Hell Cow napisał
Jak tak teraz próbuje sobie odpowiedzieć jeszcze na pytanie, dlaczego nie ma u was chęci stworzenia nowego serwera pvp/npvp to jest to - że na niego nie zasłużyliśmy jako community tak? bo skoro uważasz, że i tak nowy serwer skończy jak ten aktualny - to może być worth deal, kolejne 4 latka fajnej zabawy; trzymam kciuki że też dojdziecie do tego wniosku

trochę zbyt dosłownie odbieracie ton tamtego posta, który był stylizowany na wkurwionego stonogę, ale ogólnie to tak - nie widzę sensu w otwieraniu nowego serwera pvp, skoro wejdą tam ci sami ludzie, i będą robić to samo, bez żadnej refleksji
no bo jakie są podstawy, żeby zakładać inaczej?
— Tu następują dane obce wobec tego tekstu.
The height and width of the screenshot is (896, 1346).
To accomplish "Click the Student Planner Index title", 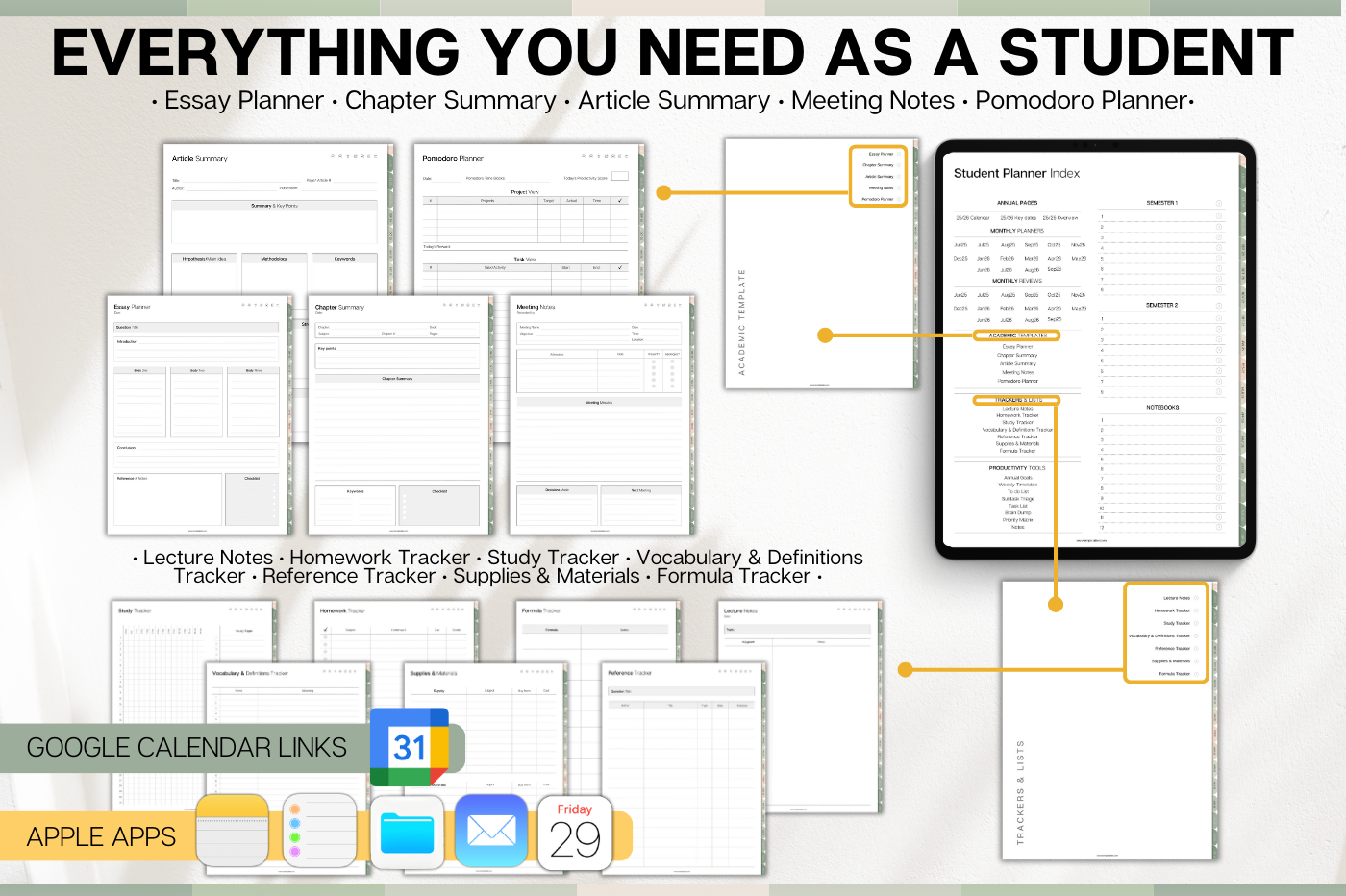I will pyautogui.click(x=1016, y=174).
tak, jak tłumaczyłem, taki profil serwera to nie jest jakiś super biznes, żeby to robić dla samej kasy, a dla community które głównie na twoją pracę pluje, to się tym bardziej odechciewa
wystarczy poczytać posty tych kalibrów, wchodzi wielkie panisko, wg którego, jak dostałeś od niego 3 euro (tyle pewnie zostaje po podatkach i kosztach) to masz to traktować jak życiową szansę i zapierdalać 36 godzin na dobę robiąc updaty, żeby pan był zadowolony
typ nie rozumie, że stworzenie takiego upa od podstaw to jest masa czasu, i robimy tyle ile możemy (czyli i tak więcej niż z tego mamy), a żeby robić jeszcze więcej to trzeba:
a) zatrudnić ludzi, ale to wymaga zmiany profilu serwera, bo z samych pacców się nie da (tylko jak to zrobimy, to pan się obrazi, że dodajemy stora itp.)
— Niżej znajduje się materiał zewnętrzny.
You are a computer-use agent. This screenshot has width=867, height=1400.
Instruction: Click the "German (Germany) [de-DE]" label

b) mniej czasu poświęcać na inne rzeczy, które go zabierają, np. na eliminowanie cziterów (no ale wtedy będzie widoczny spadek jakości w tym aspekcie)
c) ewentualnie, gdyby community pozwoliło się serwerowi rozwijać, to grałoby kilka razy więcej ludzi i dałoby się to zrealizować bez zmiany profilu (przy czym, to nie jest wprost proporcjonalne, bo więcej graczy to też więcej roboty)
no ale nie przetłumaczysz, on chce i mu daj

nieważne, że na rynku NIE MA takiego serwera, który by miał wszystko to co tibiantis PLUS dodatkowo wypuszczał częste updaty, co samo w sobie powinno dawać do myślenia na temat tych oczekiwań
on chce i chuj, koniec dyskusji xD bo zamiast spokojnie rozwijać chara, potraktować serwer jako przyczółek dla tibijskich starców (jakim miał być w założeniu), i wracać do gry gdy ma na to ochotę, to typ skupuje runy od wenezuelców, potem im płaci za ich wystrzelanie, albo sam spocony nakurwia sdkami, żeby jak najszybciej tę grę przejść, a potem hurr durr daj mi wincyj, bo ja już nie chcę huncić dragona, nie obchodzi mnie skąd to weźmiesz i jak, ale daj
no to powiedz mi, czy tobie by się chciało pracować za półdarmo dla kogoś, kto ma w kółko tylko pretensje i obwinia cię o wszystko, a nie jest skłonny do jakiejkolwiek refleksji na temat tego co sam robi? xD
EWENTUALNIE można się zastanowić nad światem non-pvp dla tych, którzy po prostu zostali zmuszeni do quitnięcia, i nie mieli alternatywy, chociaż tak jak było pisane wcześniej: uważam, że też nie są do końca bez "winy", bo wiadomo że w starej tibii musiałeś być dobrym dyplomatą i pozostawać zawsze czujnym, a nie grać sobie beztrosko jak bot, a część ma właśnie takie oczekiwania, więć podejrzewam że na non-pvp też by mieli problem z tym, że ktoś im wchodzi na respa itp.